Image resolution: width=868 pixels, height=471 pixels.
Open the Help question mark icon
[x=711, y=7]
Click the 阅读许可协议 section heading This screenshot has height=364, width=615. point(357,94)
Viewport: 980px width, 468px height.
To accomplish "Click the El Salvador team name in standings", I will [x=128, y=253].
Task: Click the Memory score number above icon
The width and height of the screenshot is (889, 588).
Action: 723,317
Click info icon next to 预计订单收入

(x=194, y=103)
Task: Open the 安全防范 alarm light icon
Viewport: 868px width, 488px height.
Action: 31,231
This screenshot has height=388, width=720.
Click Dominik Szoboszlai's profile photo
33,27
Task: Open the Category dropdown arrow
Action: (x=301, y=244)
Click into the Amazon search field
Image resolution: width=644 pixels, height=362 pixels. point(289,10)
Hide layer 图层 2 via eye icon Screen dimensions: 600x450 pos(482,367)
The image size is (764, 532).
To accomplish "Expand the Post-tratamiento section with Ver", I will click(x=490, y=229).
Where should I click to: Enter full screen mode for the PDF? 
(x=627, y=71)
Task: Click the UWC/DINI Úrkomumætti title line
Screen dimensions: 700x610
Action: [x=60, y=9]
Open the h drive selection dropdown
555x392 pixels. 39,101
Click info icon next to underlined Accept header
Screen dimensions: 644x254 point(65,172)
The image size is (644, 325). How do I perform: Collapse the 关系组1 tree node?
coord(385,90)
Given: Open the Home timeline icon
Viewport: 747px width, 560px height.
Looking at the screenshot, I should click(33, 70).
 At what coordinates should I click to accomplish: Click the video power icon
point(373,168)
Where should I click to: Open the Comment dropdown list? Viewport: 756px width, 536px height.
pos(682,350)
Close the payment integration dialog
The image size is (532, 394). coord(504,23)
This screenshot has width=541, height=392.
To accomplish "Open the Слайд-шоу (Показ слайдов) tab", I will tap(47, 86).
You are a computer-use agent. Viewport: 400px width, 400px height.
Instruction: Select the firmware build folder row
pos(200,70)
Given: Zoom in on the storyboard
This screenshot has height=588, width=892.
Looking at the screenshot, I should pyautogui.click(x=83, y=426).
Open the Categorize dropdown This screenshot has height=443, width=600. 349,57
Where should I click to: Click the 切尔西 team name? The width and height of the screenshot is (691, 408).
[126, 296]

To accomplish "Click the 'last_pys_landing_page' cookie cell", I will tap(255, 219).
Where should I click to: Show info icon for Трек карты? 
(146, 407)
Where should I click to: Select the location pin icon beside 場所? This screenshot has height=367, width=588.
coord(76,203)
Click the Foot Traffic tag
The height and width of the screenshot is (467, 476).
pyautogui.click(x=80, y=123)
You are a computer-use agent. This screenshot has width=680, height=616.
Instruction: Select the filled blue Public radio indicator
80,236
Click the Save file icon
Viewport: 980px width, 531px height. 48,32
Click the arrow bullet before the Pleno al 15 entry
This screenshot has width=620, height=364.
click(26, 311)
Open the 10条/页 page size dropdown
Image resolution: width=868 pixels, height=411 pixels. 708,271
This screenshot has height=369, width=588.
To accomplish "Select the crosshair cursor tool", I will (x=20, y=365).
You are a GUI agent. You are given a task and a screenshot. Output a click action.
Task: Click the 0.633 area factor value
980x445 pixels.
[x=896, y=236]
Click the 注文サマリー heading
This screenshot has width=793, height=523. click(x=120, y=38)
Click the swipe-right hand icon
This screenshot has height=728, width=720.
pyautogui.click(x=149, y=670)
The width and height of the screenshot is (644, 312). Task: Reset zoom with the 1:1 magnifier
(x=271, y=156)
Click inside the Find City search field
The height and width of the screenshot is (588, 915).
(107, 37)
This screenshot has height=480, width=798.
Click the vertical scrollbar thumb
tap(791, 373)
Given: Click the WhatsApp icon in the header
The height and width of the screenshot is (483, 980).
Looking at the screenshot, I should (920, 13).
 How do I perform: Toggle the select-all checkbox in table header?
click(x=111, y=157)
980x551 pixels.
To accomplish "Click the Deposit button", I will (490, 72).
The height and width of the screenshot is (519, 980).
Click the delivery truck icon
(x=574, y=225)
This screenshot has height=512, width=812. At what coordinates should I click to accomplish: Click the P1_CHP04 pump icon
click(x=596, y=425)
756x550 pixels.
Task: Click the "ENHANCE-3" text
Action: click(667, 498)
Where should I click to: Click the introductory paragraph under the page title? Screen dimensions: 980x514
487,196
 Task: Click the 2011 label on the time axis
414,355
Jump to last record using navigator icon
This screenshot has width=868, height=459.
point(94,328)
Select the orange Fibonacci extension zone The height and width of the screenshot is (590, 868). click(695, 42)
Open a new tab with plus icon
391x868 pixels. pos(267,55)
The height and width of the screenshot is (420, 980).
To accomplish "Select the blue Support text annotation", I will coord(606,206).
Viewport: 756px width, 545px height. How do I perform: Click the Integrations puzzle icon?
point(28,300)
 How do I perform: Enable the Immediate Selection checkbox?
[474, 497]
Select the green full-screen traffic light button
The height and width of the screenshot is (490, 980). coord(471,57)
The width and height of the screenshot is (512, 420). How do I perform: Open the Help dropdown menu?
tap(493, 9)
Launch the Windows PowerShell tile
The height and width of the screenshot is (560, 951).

|---|

§ What this task involves
Could you output, exactly and with nothing else, the lines from the start of the records through the line containing "You are a computer-use agent. Viewport: 400px"?

§ Response box
Image resolution: width=868 pixels, height=471 pixels.
Open the Help question mark icon
[x=711, y=7]
Click the 阅读许可协议 section heading This screenshot has height=364, width=615. point(357,94)
Viewport: 980px width, 468px height.
To accomplish "Click the El Salvador team name in standings", I will [x=128, y=253].
Task: Click the Memory score number above icon
The width and height of the screenshot is (889, 588).
Action: 723,317
Click info icon next to 预计订单收入

(x=194, y=103)
Task: Open the 安全防范 alarm light icon
Viewport: 868px width, 488px height.
Action: 31,231
This screenshot has height=388, width=720.
Click Dominik Szoboszlai's profile photo
33,27
Task: Open the Category dropdown arrow
Action: (x=301, y=244)
Click into the Amazon search field
Image resolution: width=644 pixels, height=362 pixels. point(289,10)
Hide layer 图层 2 via eye icon Screen dimensions: 600x450 pos(482,367)
The image size is (764, 532).
To accomplish "Expand the Post-tratamiento section with Ver", I will click(x=490, y=229).
Where should I click to: Enter full screen mode for the PDF? 
(x=627, y=71)
Task: Click the UWC/DINI Úrkomumætti title line
Screen dimensions: 700x610
Action: [x=60, y=9]
Open the h drive selection dropdown
555x392 pixels. 39,101
Click info icon next to underlined Accept header
Screen dimensions: 644x254 point(65,172)
The image size is (644, 325). How do I perform: Collapse the 关系组1 tree node?
coord(385,90)
Given: Open the Home timeline icon
Viewport: 747px width, 560px height.
Looking at the screenshot, I should click(33, 70).
 At what coordinates should I click to accomplish: Click the video power icon
point(373,168)
Where should I click to: Open the Comment dropdown list? Viewport: 756px width, 536px height.
pos(682,350)
Close the payment integration dialog
The image size is (532, 394). coord(504,23)
This screenshot has width=541, height=392.
To accomplish "Open the Слайд-шоу (Показ слайдов) tab", I will tap(47, 86).
You are a computer-use agent. Viewport: 400px width, 400px height.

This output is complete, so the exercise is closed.